Planes, trains and automobiles

That movie was kind of funny, wasn't it? Even though it made Wichita look like podunk rural redneck-ville, which it's not, really.

So far we've learned that Daniel does well in cars and airplanes, and tomorrow we'll find out how he likes train-travel. He seems optimistic:

What's in Glasgow, you ask? Well, not much, I'm afraid. Stuart's grandparents live there, which is the reason for the trip. As his grandpa says, Glasgow isn't the end of the earth, but you can see it from there. We'll be spending our time visiting with Stuart's parents, who have driven there from Kansas, Stuart's brother and sister-in-law, who are flying from North Carolina, his grandparents, who live in a retirement home and are both over ninety years old, and his uncle, who lives on the family farm and drives a mail truck for a living. The grandparents are meeting a couple members of the family for the first time: Daniel, and my sister-in-law, who has been married to Stuart's brother for about a year.

We made this trip three years ago, and stayed for a week. Therefore, I'm the expert on Things To Do For Fun In Glasgow, right? So next time you take a vacation to northeastern Montana, you can thank me for these tips:

1. See how many people we can cram into a small one-bedroom retirement apartment. Last time the most we had in there was eight. This time we could have as many as nine adults and a baby. Some of us might be sitting on each other's laps, and I'm not just talking about Daniel. (Don't worry. We're not sleeping there.)

2. Drink authentic Italian espresso at Glasgow's one and only coffee shop. Last time, Stuart and I asked for cappuccinos, and the guy said "You mean the real Italian kind, or the kind like you get in the gas station?" Evidently, there are people who prefer the latter. This shop knows the difference and brews a pretty good cup, as I recall.

3. Get blitzed for five bucks. Seriously. We went to a bar where the three of us (Stu, me, his brother) each had a couple beers and maybe even a weak mixed drink like rum-and-coke, and with the tip it was still less than twenty dollars.

4. Watch Daniel eat/smear/spit/squish-between-his-fingers his supper. Always messy. Always entertaining.

5. Drive around the countryside checking out the farm land, and, more notably, a variety of small, old buildings in disrepair. Broken-down shacks, if you will. They are of historical significance, though, as each of these buildings was once the farmhouse of a homesteader or a one-room schoolhouse serving whole communities of children K-8 (or was is K-12?). If you plan to step foot outside, even for a moment, cover yourself with mosquito repellent. In fact, you might be better off bathing in it.

6. Visit the Fort Peck Dam. It's a dam (yuk yuk) lot of concrete. Quite an impressive structure. Stu's grandpa helped build it in the 1930s.
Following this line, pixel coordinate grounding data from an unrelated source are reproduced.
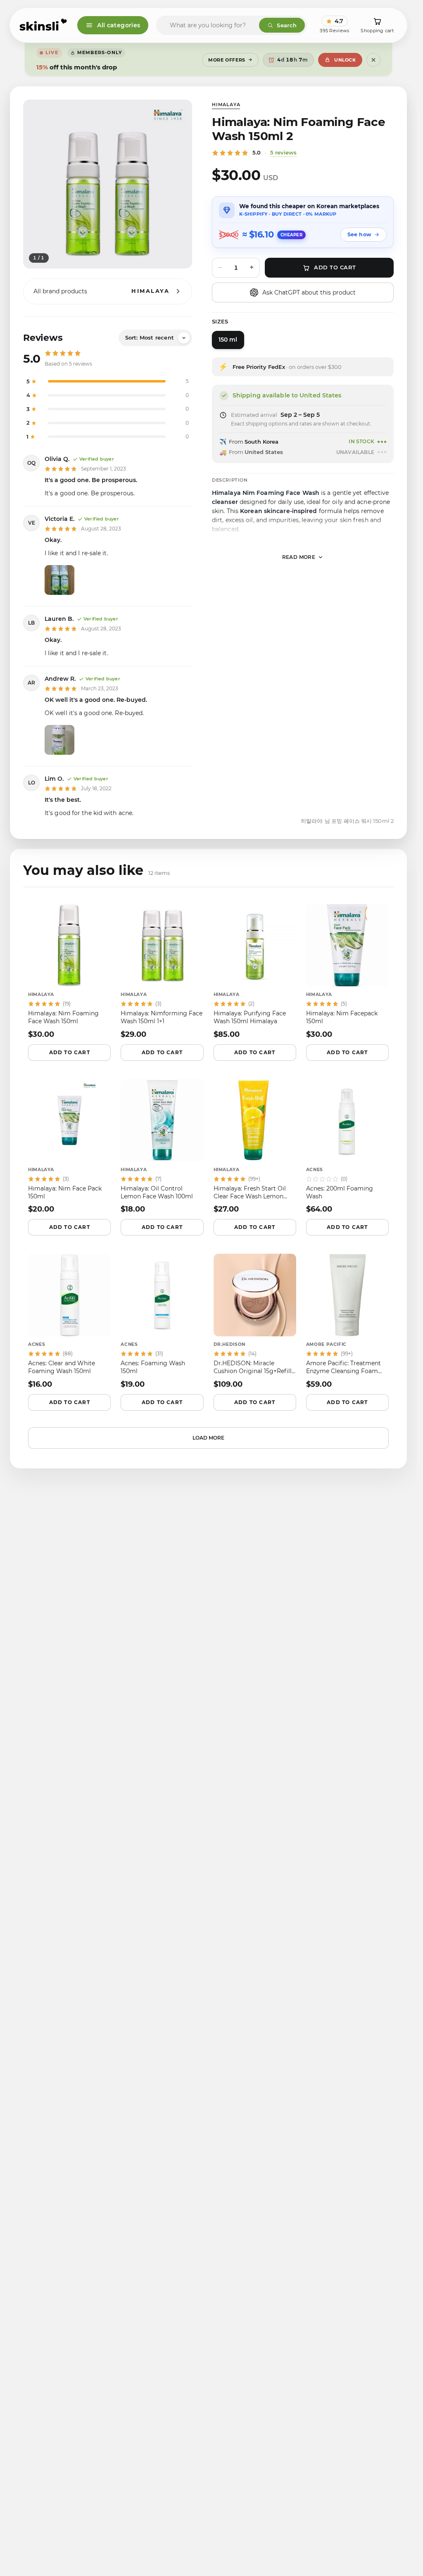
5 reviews (283, 152)
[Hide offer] (373, 60)
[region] (107, 184)
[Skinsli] (43, 25)
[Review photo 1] (59, 580)
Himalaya (226, 104)
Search (287, 25)
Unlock (345, 60)
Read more (299, 557)
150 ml (228, 339)
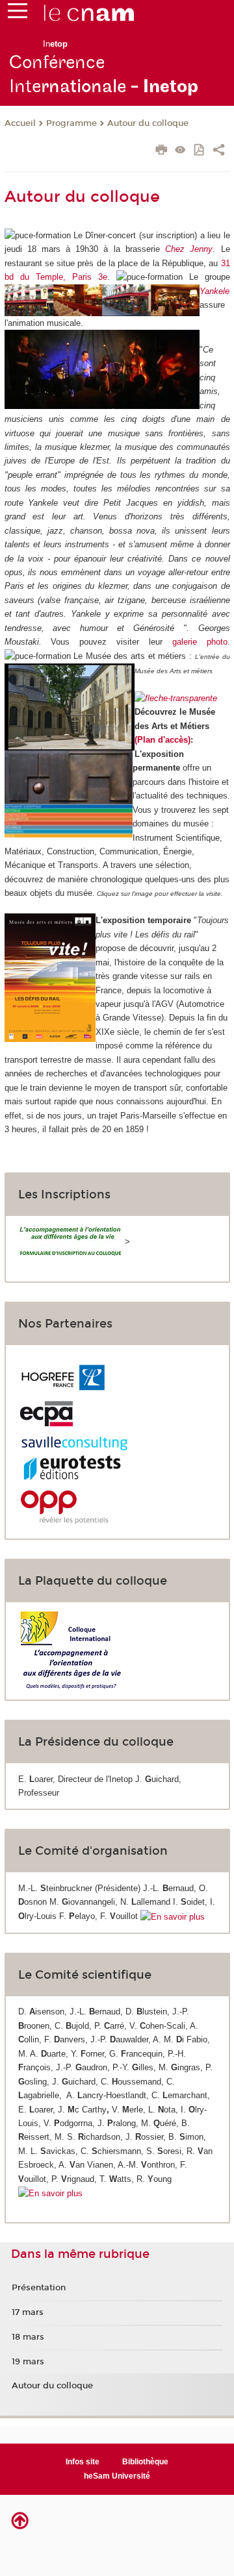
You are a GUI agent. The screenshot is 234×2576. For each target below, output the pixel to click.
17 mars (28, 2312)
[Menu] (17, 13)
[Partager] (218, 151)
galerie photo (200, 642)
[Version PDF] (199, 151)
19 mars (28, 2362)
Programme (71, 123)
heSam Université (117, 2476)
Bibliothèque (145, 2461)
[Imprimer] (161, 151)
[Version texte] (180, 151)
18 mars (28, 2337)
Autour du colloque (147, 123)
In (55, 44)
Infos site (82, 2461)
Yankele (214, 291)
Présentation (39, 2288)
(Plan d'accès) (162, 740)
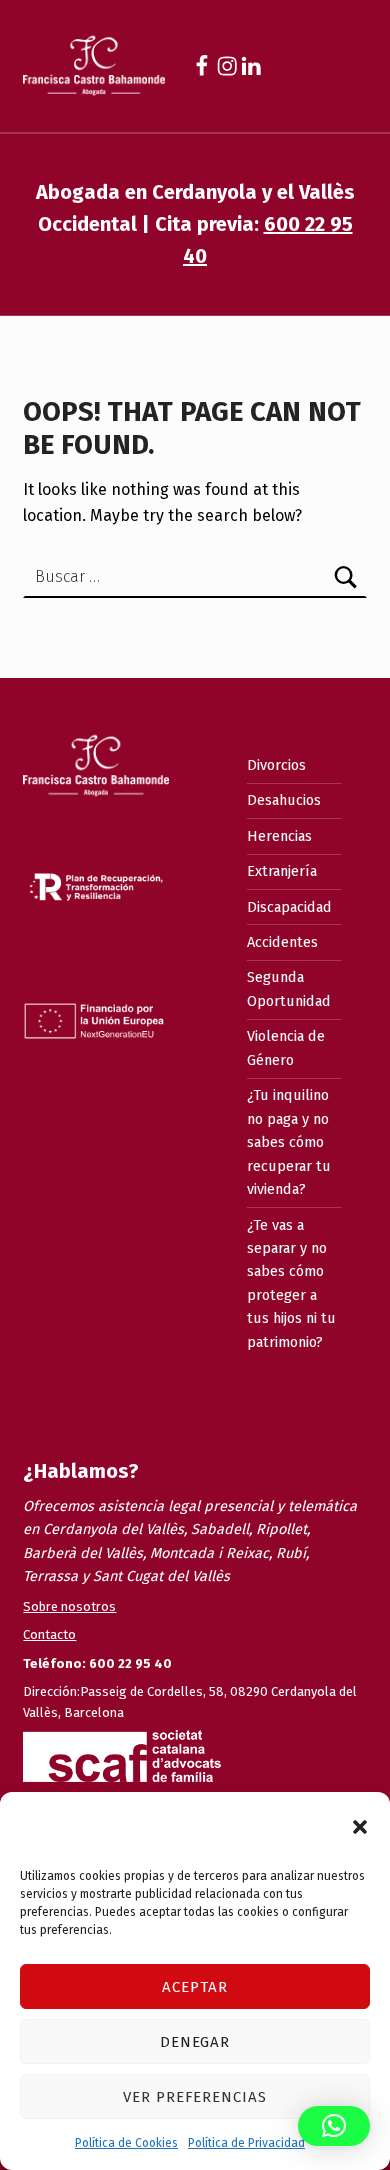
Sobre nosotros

7. Go shopping downtown! There's a Pamida and a decent quilt shop. If neither of those is to your taste...well, too bad.

8. Walk around the snow-mobiling trail and hope nobody picked that day to try out their new 4-wheeler.

9. Go to a park with a few frisbees and pretend it's a disc golf course.
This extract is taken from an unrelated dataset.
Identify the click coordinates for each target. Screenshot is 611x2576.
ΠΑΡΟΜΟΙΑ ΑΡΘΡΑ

10. Eat at the supper club and put some quarters into the electronic poker machine. Keep trying long enough, and eventually you'll win something, right?

Rest assured, there is internet in Glasgow, so I'll probably try and post once or twice while we're gone. Too bad we're leaving while my garden is so productive:

Bon voyage, us!


Jenn Hacker said…
Sounds like you get to return the favor to the neighbors who said you could partake of the fruits of their labor (bad joke) while they were gone. Now you get to tell them they can partake while you're gone.

Have fun, kiddo! And your boy is more beautiful each time I see him!
Suze said…
Good call, Jenn! I actually went over there last night with a bunch of tomatoes and told them to have at it this week.

Yeah, he's a cutie. Mother's bias!
Becca said…
Not just mother's bias--he's a cutie!

And the most mammals we had crammed into our 1 bedroom apartment several years ago was 9--six adults, a baby, and two cats. And all but two adults and the baby slept there.
Tooz said…
I hate Montana mosquitoes. Mom washed my face with a watermelon rind once when we were visiting the northwest, and I had over 30 bites on my face before I could get to water to wash the juice off.